My personal dotfiles repository. Accumulated configuration wisdom from years of macOS development work, carefully curated and battle-tested.
This is the exact setup I use daily for building software. No aspirational configurations here, this is the real deal.
Shell configuration: Switched from bash to zsh years ago, never looked back. The .zshrc includes Starship prompt integration (git status without the oh-my-zsh performance hit), extensive history configuration that works as expected, auto-suggestions that feel magical.
Git integration: The .gitconfig contains aliases accumulated over years of usage. Some obvious (co for checkout), others workflow-specific. The .gitexcludes handles global ignore patterns like .DS_Store, misplaced node_modules.
Development environment: The .exports file handles environment variables and PATH configuration. Setup gracefully loads additional dotfiles (.path, .functions, .extra, .git_aliases) if they exist. Nice modular approach.

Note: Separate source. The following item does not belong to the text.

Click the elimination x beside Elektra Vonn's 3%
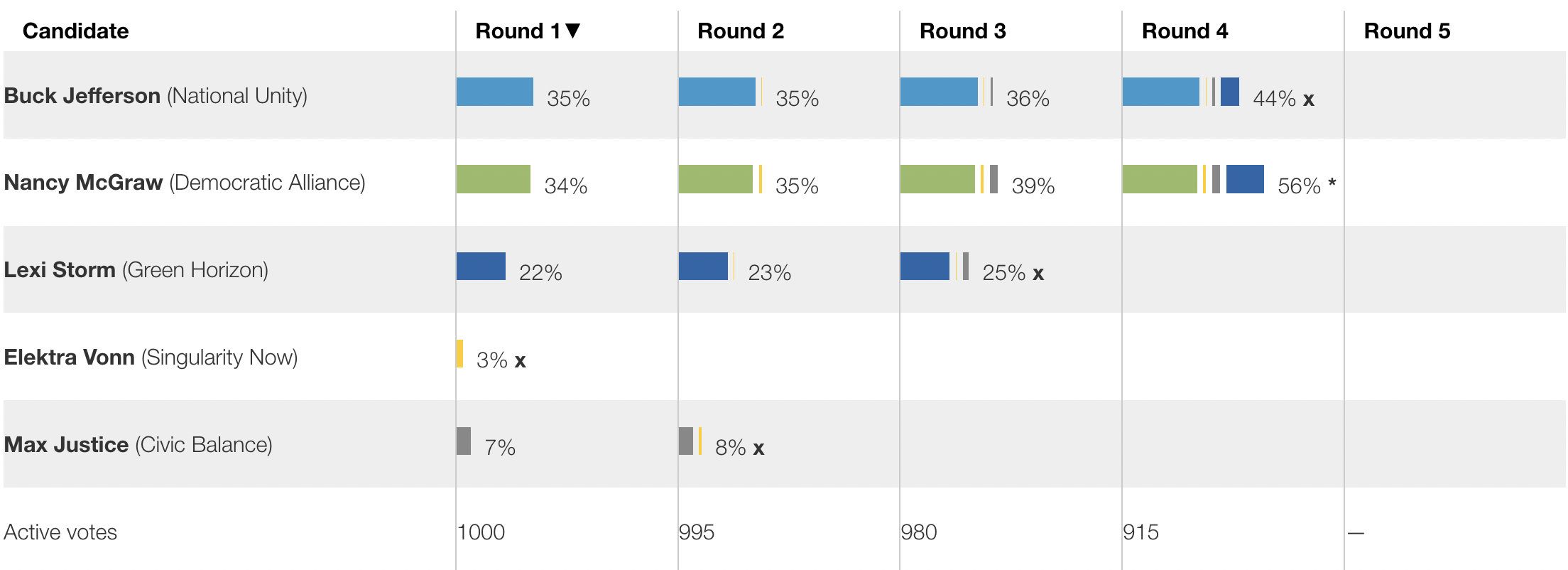This screenshot has width=1568, height=570. (520, 361)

I exclude the .config/ directory. While my nvim configuration is sophisticated (LSP integration, tree-sitter), those configurations are highly personal and change frequently. This repository focuses on foundational shell and git setup that remains stable.

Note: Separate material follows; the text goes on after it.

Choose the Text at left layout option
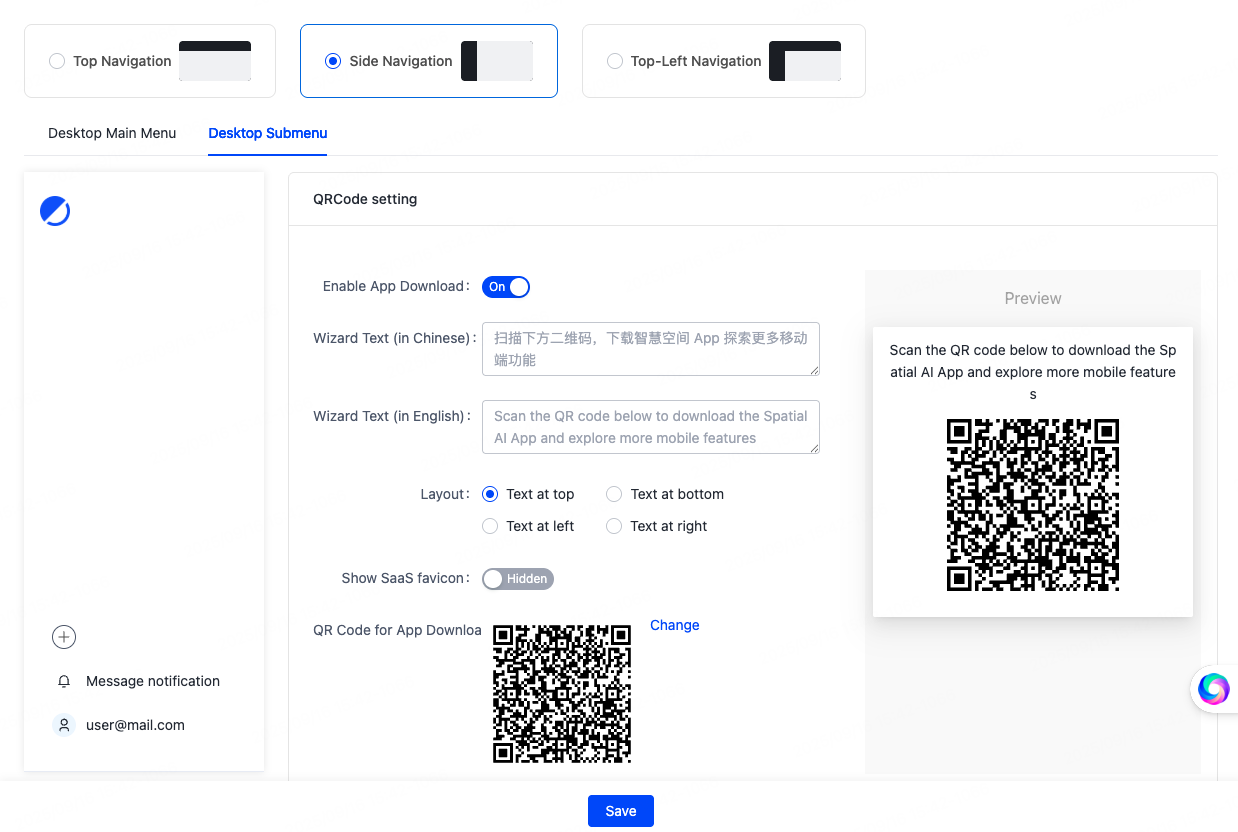Viewport: 1238px width, 832px height. 490,526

Uses the "whitelist approach". The .gitignore blocks everything (/*) then explicitly includes tracked files. Prevents accidentally committing sensitive files while keeping the repository focused.
Pattern learned from Zach Holman's dotfiles years ago. Much cleaner than maintaining an exhaustive blacklist.
No automated installer script. Blindly running someone else's dotfile installer is disaster-prone. You end up with configurations you don't understand, changes you can't debug.
Instead: examine each file individually and cherry-pick what makes sense for your workflow. Shell configuration assumes Starship is installed (brew install starship). Zsh setup requires zsh-autosuggestions and zsh-history-substring-search from Homebrew.
The git configuration includes my name and email. Change those.
I've learned more from reading other developers' dotfiles than almost any other source. Something uniquely valuable about seeing actual tools and shortcuts productive developers rely on daily.
These configurations represent thousands of refinement hours. If one alias or configuration option saves you time, this repository served its purpose.